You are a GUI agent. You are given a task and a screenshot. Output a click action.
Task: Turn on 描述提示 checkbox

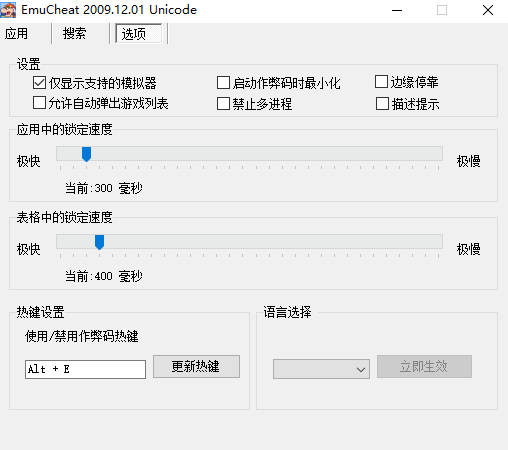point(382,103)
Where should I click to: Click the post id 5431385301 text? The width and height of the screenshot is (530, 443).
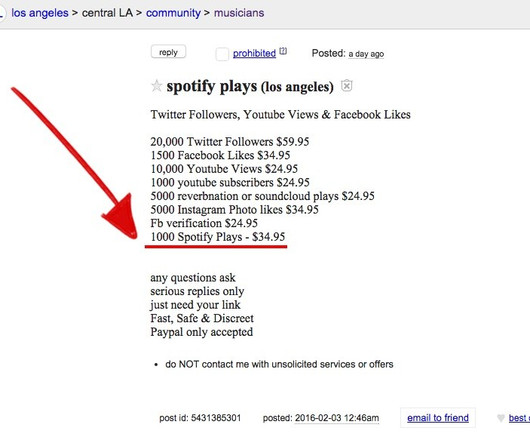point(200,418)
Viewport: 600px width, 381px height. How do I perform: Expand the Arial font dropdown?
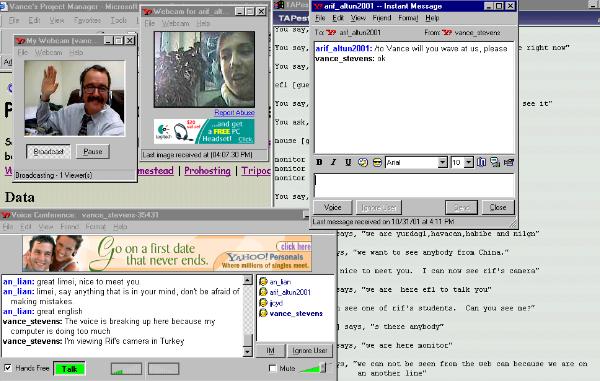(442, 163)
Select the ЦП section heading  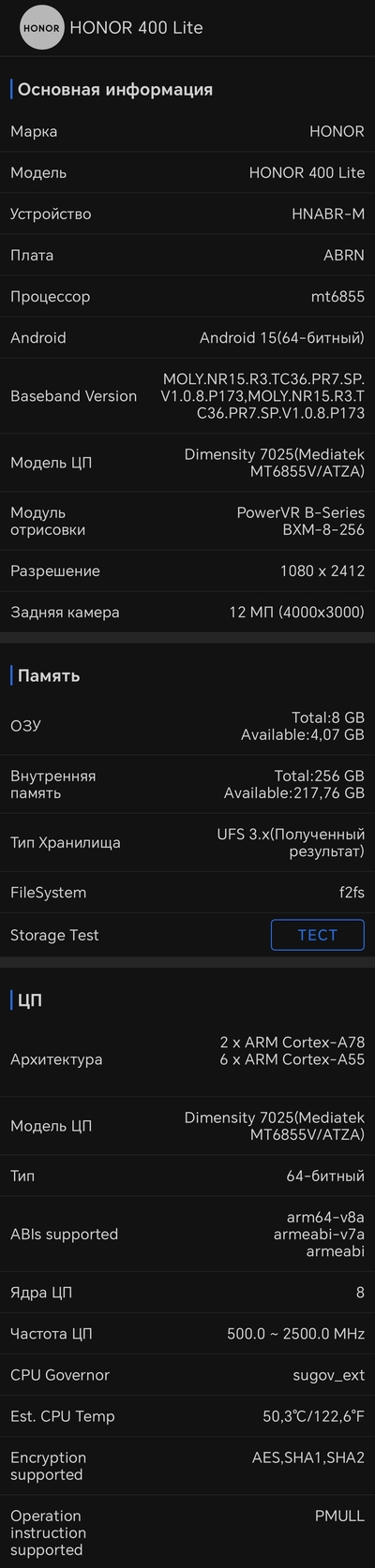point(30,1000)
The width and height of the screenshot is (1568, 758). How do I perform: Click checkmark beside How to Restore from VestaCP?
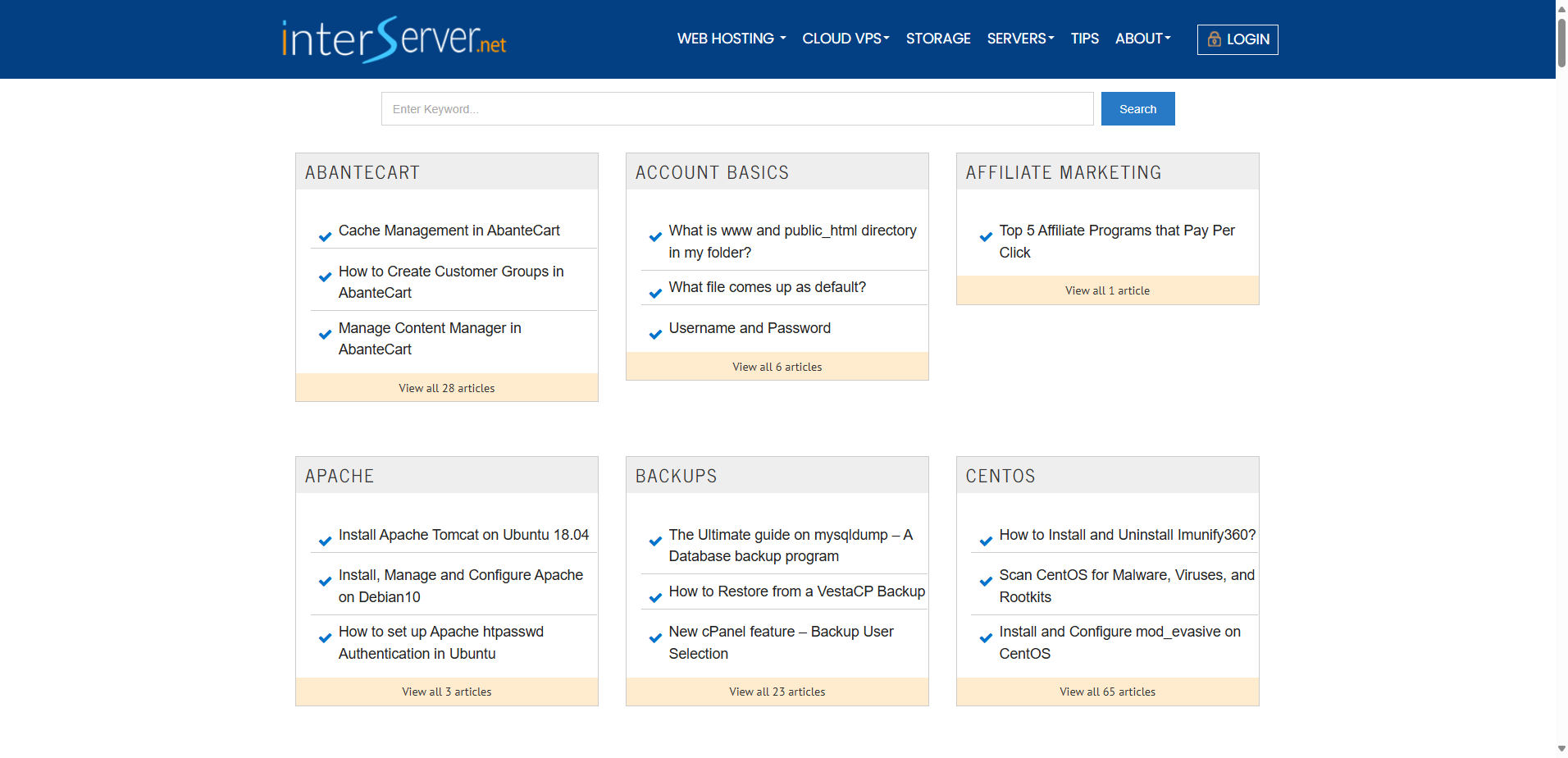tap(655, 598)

• • •

Problem: Each line from the one that holds "The width and height of the screenshot is (1568, 758)." through the final line of the data must be retyped exactly; the pictures must not appear.

Exercise response:
The width and height of the screenshot is (1568, 758). How do I perform: Click checkmark beside How to Restore from VestaCP?
tap(655, 598)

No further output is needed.